Portakal, Cai ev Balik Ekmek: die kleinen Genüsse unterwegs...
Cai
Als leidenschaftlicher Teetrinker fand ich es natürlich phantastisch, immer ein Glas Tee in unmittelbarer Reichweite zu wissen. Zuvor war ich ja wegen der Qualität skeptisch gewesen, doch schon das erste Glas hat mich begeistert und so gabs denn immer wieder zwischendurch ein Glas - ob am Straßenrand, auf einer Parkbank, im Teegarten oder auf dem Schiff, wobei der Preis übrigens recht unterschiedlich war und von 0,5 bis 2 Lira reichte.
Portakal
Ein ähnlicher Genuß und erstaunlicherweise kaum irgendwo erwähnt, ist der frischgepresste Orangensaft, der sehr oft angeboten wird. Auch da streuen die Preise erheblich und reichten von 1,5 Lira für ein größes Glas bis zum Doppelten dieses Preises.
Balik Ekmek
Und dann natürlich die Fischbrötchen - vor allem in der Nähe der Galatabrücke. Die für mich besten gabs in Karaköy auf dem kleinen Fischmarkt - ganze drei Lira, mit mehr Fisch und weniger Zwiebeln als die wir auf der anderen Seite bekommen haben - dort übrigens zum Preis von 4 Lira.
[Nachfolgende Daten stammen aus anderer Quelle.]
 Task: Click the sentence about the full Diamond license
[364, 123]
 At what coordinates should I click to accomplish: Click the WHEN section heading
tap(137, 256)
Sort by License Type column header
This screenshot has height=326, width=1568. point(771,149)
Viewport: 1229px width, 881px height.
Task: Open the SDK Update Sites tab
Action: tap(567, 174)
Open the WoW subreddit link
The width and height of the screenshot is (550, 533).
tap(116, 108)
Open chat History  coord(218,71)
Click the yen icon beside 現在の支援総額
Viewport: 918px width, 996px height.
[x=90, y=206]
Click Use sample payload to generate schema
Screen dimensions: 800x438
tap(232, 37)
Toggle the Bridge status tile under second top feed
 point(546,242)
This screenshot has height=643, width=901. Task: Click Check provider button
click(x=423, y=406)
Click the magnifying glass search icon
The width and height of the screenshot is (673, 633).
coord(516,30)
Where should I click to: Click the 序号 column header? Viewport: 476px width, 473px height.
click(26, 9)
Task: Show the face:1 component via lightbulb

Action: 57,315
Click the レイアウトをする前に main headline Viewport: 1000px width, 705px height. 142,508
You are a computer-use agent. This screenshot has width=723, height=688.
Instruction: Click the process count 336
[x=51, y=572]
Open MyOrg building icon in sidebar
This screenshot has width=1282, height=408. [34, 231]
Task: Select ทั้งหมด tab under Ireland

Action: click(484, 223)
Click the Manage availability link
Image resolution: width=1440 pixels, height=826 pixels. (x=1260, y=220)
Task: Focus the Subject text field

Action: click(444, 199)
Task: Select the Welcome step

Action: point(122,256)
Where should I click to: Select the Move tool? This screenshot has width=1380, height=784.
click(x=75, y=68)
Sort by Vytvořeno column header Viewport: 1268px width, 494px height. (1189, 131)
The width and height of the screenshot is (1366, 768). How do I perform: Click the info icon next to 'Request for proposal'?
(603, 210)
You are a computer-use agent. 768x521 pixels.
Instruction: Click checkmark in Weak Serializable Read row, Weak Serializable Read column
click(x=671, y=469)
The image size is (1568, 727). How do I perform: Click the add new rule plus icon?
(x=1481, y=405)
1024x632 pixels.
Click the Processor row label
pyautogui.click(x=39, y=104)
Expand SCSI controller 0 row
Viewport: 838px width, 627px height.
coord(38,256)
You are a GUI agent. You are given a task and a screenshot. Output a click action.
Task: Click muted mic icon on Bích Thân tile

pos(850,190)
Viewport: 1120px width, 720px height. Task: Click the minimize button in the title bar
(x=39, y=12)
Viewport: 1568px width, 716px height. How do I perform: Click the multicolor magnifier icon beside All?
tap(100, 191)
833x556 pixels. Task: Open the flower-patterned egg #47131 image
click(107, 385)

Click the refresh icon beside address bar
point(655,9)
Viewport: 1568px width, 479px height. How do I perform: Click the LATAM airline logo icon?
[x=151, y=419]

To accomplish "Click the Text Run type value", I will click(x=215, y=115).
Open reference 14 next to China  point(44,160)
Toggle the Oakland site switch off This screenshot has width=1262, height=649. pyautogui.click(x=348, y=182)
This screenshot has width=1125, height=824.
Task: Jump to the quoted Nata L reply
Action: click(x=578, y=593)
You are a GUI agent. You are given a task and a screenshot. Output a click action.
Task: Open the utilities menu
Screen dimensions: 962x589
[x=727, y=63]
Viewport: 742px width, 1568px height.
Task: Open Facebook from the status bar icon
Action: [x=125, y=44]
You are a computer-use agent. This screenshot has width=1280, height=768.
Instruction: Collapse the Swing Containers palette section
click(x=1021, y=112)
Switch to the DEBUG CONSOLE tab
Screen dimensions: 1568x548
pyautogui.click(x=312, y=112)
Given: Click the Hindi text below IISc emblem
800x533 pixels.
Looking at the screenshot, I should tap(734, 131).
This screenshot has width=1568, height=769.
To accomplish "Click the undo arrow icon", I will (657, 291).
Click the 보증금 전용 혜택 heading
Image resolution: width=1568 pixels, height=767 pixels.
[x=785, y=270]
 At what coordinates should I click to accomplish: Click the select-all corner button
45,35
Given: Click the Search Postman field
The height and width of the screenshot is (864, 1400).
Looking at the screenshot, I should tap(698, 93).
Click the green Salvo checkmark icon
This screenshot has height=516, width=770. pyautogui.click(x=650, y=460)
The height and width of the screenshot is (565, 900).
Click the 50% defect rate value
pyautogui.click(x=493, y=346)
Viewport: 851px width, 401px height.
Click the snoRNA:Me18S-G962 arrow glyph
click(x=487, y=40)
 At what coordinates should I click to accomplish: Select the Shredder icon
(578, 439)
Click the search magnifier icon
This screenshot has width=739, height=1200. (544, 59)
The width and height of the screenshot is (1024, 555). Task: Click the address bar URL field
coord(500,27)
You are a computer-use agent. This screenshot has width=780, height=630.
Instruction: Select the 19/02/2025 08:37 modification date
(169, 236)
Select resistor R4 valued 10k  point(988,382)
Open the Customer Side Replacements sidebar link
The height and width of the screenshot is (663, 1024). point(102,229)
Frühstücken mit phantastischer Aussicht: Galata Konak Patisserie Cafe
Haci Ali Sokak 2/2 - Beyoglu
Den Tipp haben wir gleich bei der Ankunft von der Rezeption von Manzara Istanbul bekommen und so hatten wir am ersten Morgen einen traumhaften Start unseres Aufenthaltes: Ganz in der Nähe des Galata-Turms in der Haci Ali Sokak 2/2 ist das Galata Konak Patisserie Cafe. Im Erdgeschoß die ganzen Kuchen und das Gebäck der Konditorei doch das eigentlich interessante ist die Dachterrasse in der vierten Etage. Von dort gibt es einen phantastischen Blick den Bosporus hoch, rüber nach Eminönü und Sultnahmet und das Goldene Horn hoch, der dem Blick vom Galata Turm kaum nachsteht - für uns ideal
zur Einstimmung auf die Stadt.
Und auch das Frühstück stand dem nicht nach: eine typisch türkische Frühstücksplatte mit dreierlei Käse, Schinken und Wurst, Oliven, Tomaten und Gurken, Honig und verschiedenen Marmeladen und vor allem "unilimited Tea". Dazu nahmen wir noch ein Schinkenomelett jund Kaffee für die Nicht-Tee-Fraktion und zahlten für uns drei zusammen etwas mehr als 40 Lira.
Da wir in der Sofyali Sokak und damit fast direkt am Tünel Platz gewohnt haben, haben wir aber sonst meist in unserem Appartment gefrühstückt und dafür nur um die Ecke ein paar Heferinge (teils mit Schoko-Füllung, natürlich aber auch von den Sesamringen), Croissants und anderes Kleingebäck geholt, wobei wir die Sachen von der Konditorei Lebon auf der Istiklal sehr gut fanden.